We are developing a multi-tenant application that is hosted in Azure. We're using IdentityServer4 for handling authentication and authorization. Recently, we enabled the SSO by registering our application in Azure AD. We enabled the multi-tenant SSO in the App registration service. The SSO works fine and client users can sign in with their Azure AD.
The users are accessing the application by providing the URL in the following format https://myapplication.com/mytenant. When a user logs in for the first time consent is required and if accepted the user can successfully log into its tenant space.
After the first successful access, our application is added to the My Apps portal in Azure.
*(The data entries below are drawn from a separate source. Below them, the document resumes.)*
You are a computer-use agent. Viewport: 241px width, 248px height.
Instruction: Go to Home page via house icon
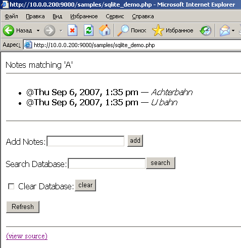click(x=105, y=30)
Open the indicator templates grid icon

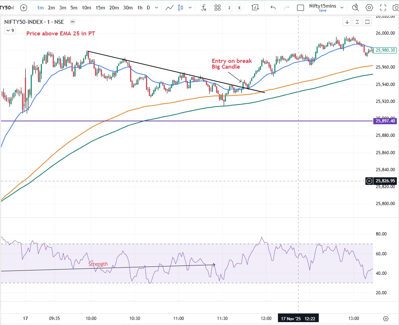point(218,8)
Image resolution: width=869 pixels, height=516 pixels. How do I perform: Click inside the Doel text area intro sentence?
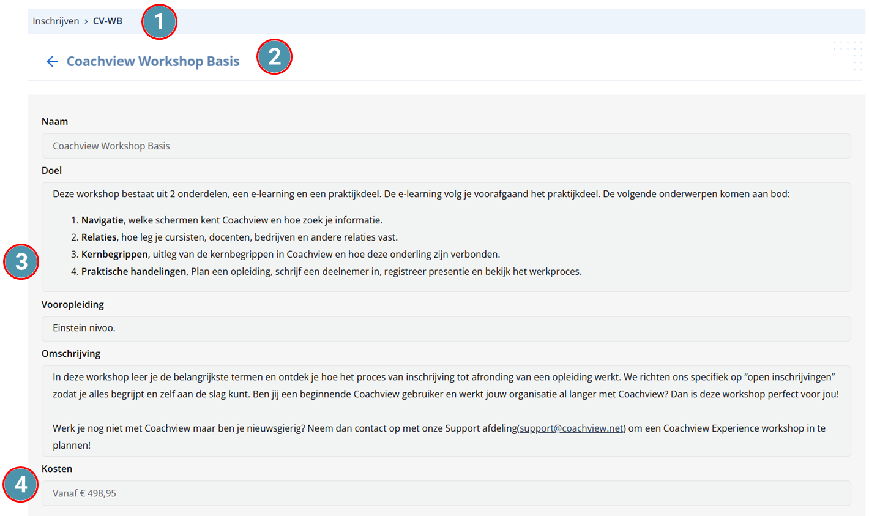pos(421,194)
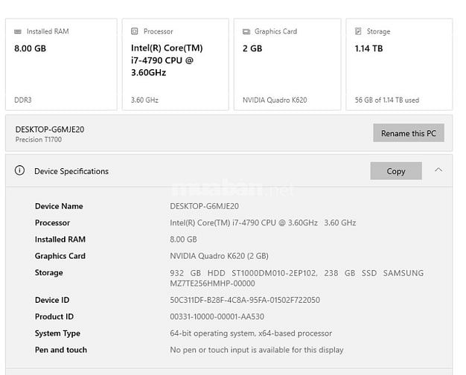The image size is (466, 375).
Task: Select the Device ID value text
Action: coord(245,301)
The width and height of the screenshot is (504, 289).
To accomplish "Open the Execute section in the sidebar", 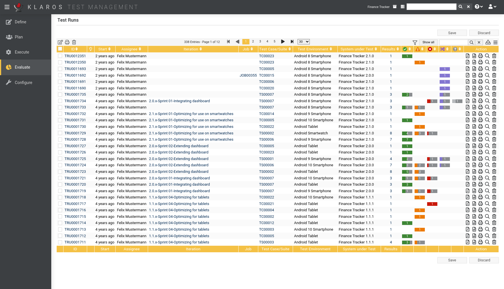I will 22,52.
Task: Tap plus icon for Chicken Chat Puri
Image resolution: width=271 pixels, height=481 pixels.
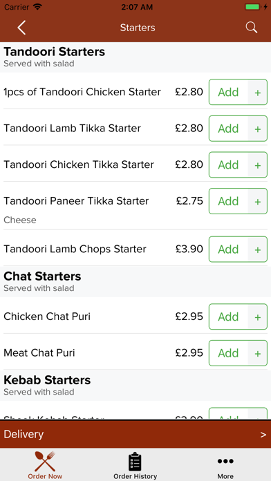Action: click(258, 317)
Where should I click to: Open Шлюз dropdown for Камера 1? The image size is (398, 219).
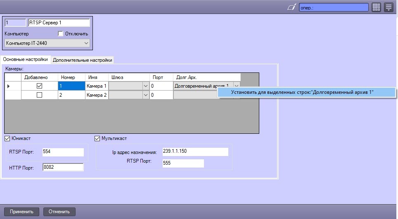coord(146,86)
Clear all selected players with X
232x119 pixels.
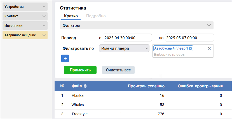(x=209, y=48)
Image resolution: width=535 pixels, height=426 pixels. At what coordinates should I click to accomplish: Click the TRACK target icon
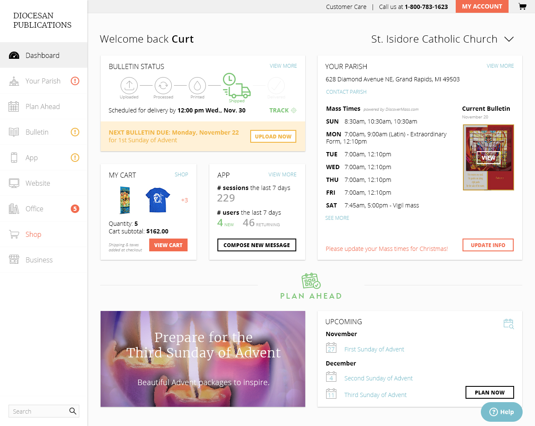(294, 110)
Our problem is that the URL in My Apps is pointing to the one provided in the Branding tab in App registration but not the one that the user logged in for the first time. Since this is a multitenant application every tenant has its own URL.
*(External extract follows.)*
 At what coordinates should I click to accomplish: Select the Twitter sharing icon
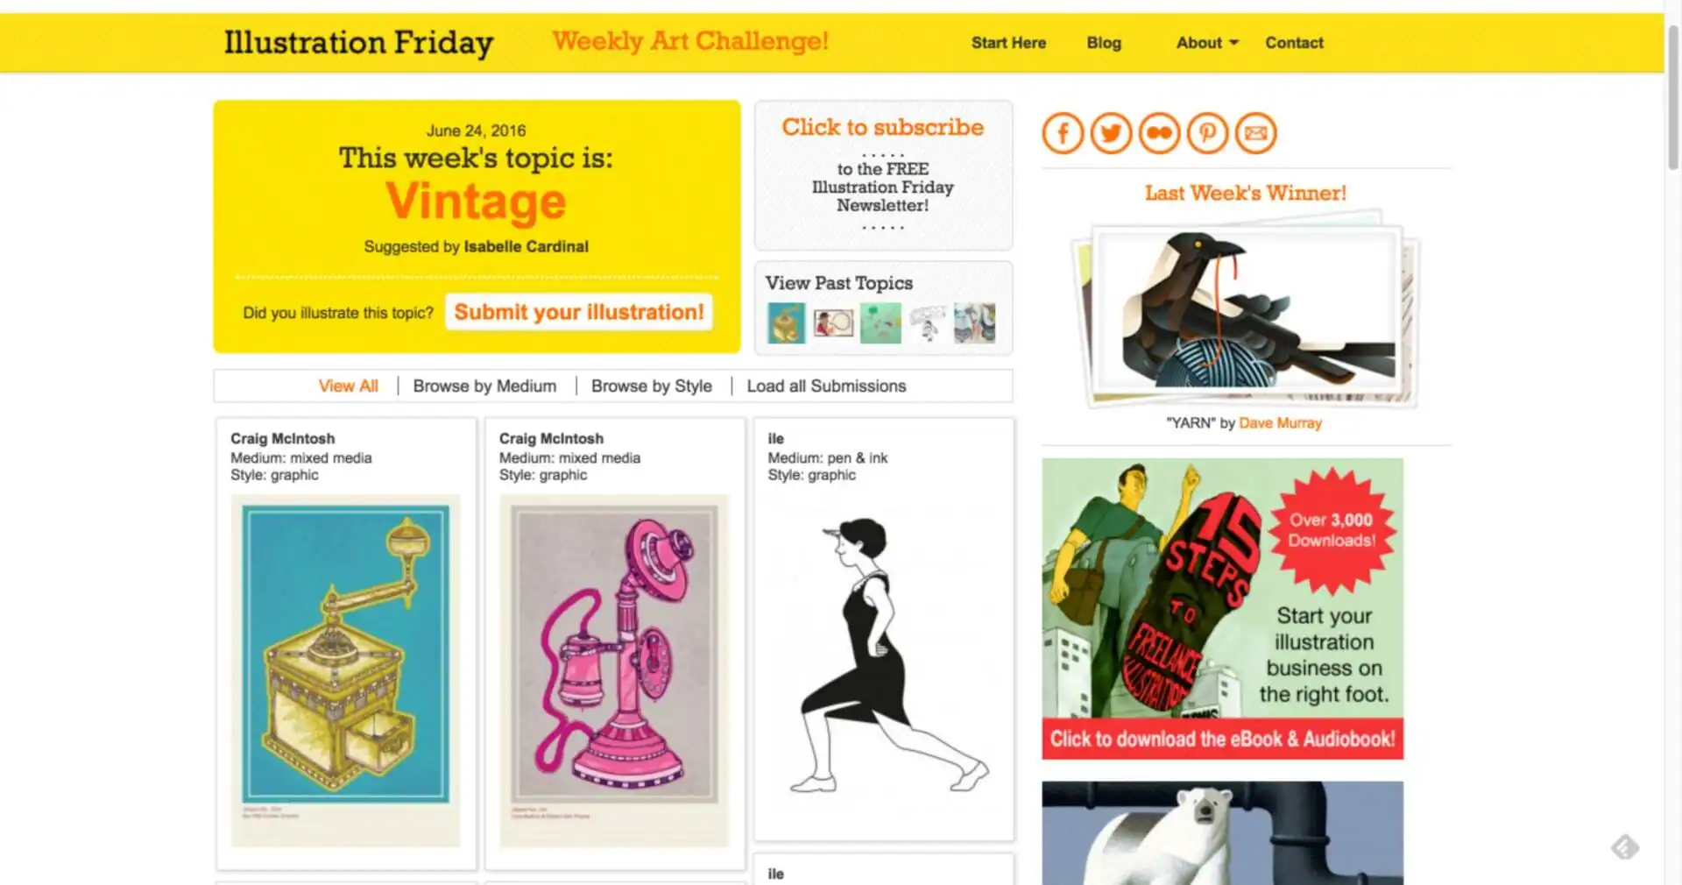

Is it possible for the first sign-in URL to be saved in the My Apps portal? We can do an Azure tenant - application tenant sync based on claims but that means a lot of trouble just for accessing the My Apps portal.
An administrator of each customer could add a linked "single sign-on" app in their organization and assign it to users, but there's no way to have your single multi-tenant app present in different tenants with different URLs.
What you could do instead is to have your (only) sign-in URL be a URL that triggers a sign-in (generically, on the "common" or "organizations" endpoint, instead of a tenant-specific endpoint). Once the user has signed in, then you'll know what tenant the user belongs to, and you could redirect them to the appropriate version of your site.